Sin embargo, el saldo continúa siendo negativo. En julio salieron aproximadamente 398.000 viajeros más de los que ingresaron, mientras que el déficit acumulado alcanzó los 3,49 millones de personas en el período informado.

Aeropuerto Internacional de Ezeiza, principal puerta de entrada de los turistas extranjeros a la Argentina.

El bolsillo vuelve a decidir el destino

Los números económicos permiten dimensionar todavía mejor el fenómeno. Durante el segundo trimestre, los visitantes extranjeros gastaron alrededor de 608,8 millones de dólares en Argentina, mientras que los residentes argentinos desembolsaron 1.360,7 millones de dólares durante sus viajes fuera del país.

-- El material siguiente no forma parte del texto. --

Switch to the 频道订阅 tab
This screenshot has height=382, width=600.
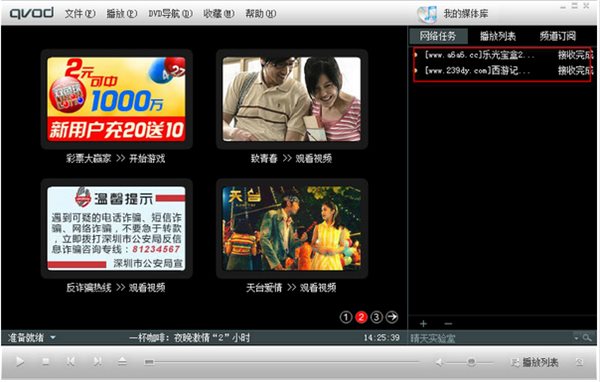pyautogui.click(x=558, y=36)
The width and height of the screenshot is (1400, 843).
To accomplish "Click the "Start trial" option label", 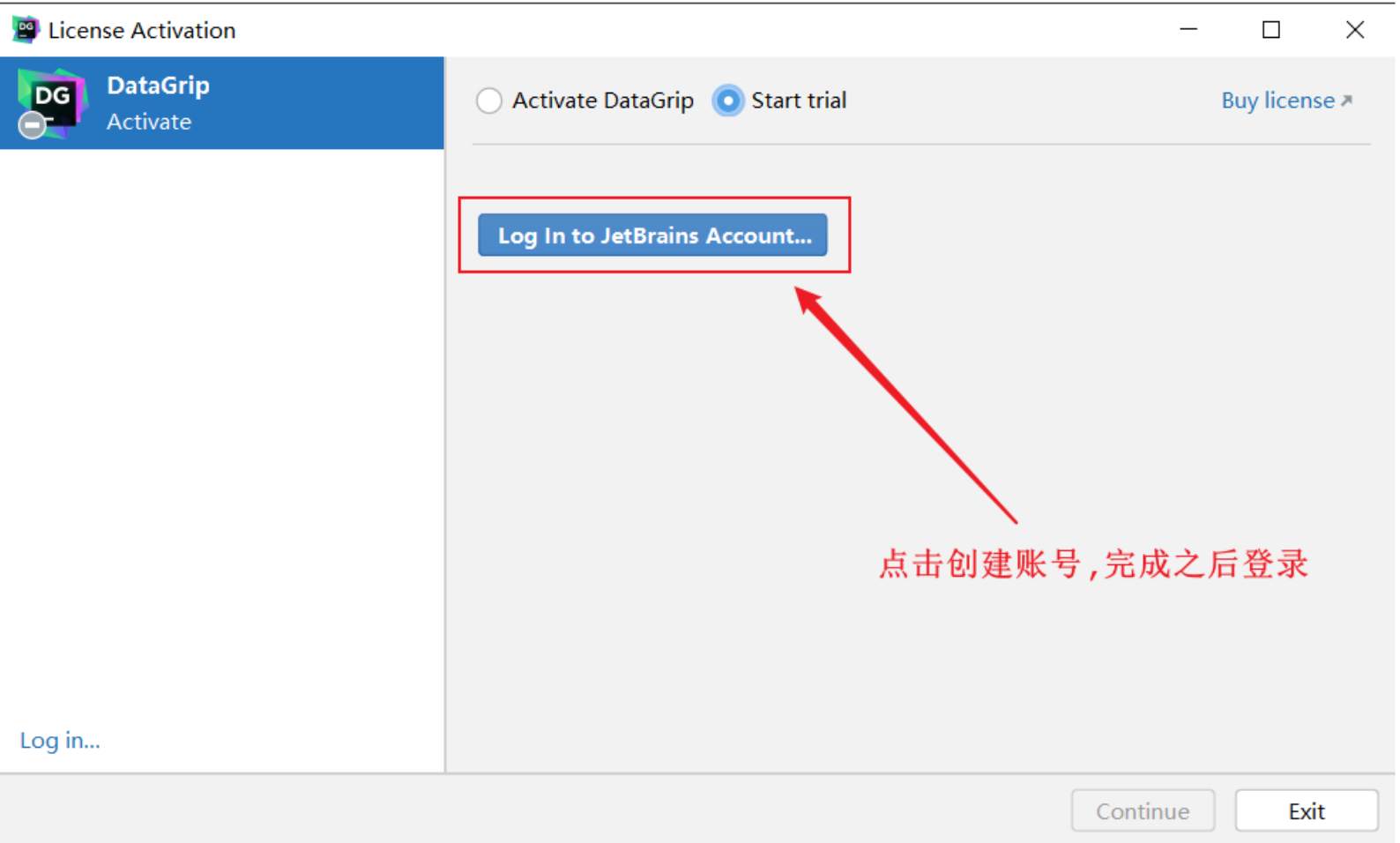I will tap(799, 101).
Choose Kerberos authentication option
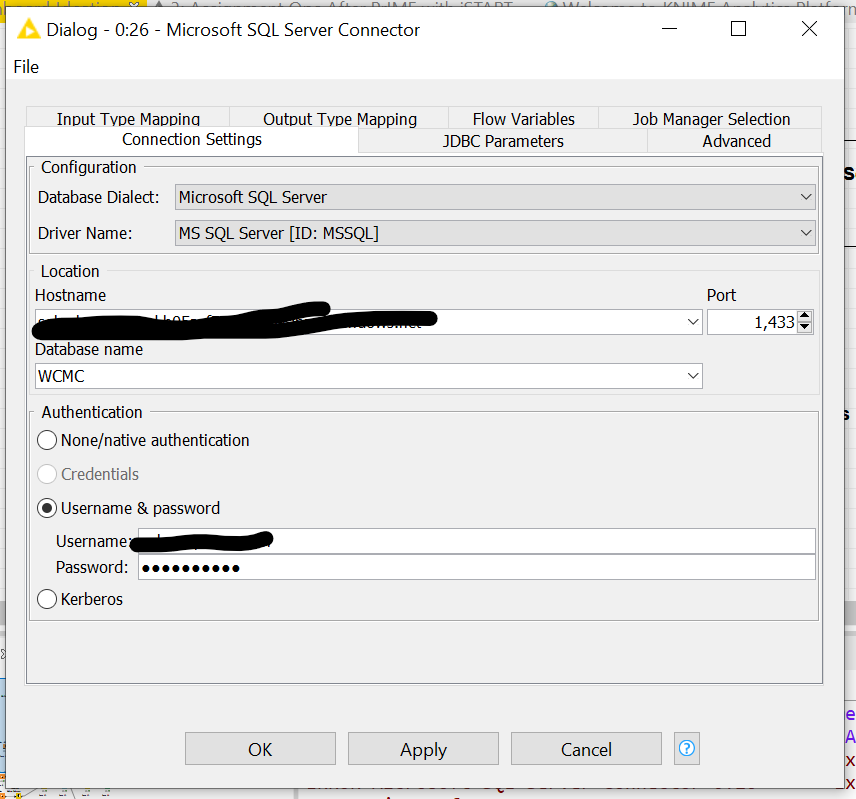Image resolution: width=856 pixels, height=799 pixels. tap(47, 599)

La diferencia sigue mostrando la magnitud del déficit turístico, pero la caída del 21,2% en las salidas plantea una pregunta hacia los próximos meses: ¿está comenzando a agotarse el boom de argentinos viajando al exterior?

El comportamiento de julio ofrece una primera señal contundente. Las políticas económicas de Milei buscaron modificar precios relativos y ordenar variables macroeconómicas, pero ese proceso también tiene consecuencias sobre el consumo. Y el turismo, uno de los gastos que las familias pueden postergar cuando el presupuesto se ajusta, aparece ahora entre los sectores donde ese cambio empieza a hacerse visible.

Para la industria turística argentina, el escenario tiene además una segunda lectura: si viajar afuera se vuelve menos accesible, parte de esa demanda podría volcarse hacia destinos nacionales, siempre que los precios internos permitan competir con las alternativas regionales.

Después de meses en los que aeropuertos y pasos fronterizos reflejaron el apetito argentino por viajar, julio dejó una fotografía diferente: los argentinos siguen queriendo viajar, pero la economía está empezando a decidir hasta dónde pueden hacerlo.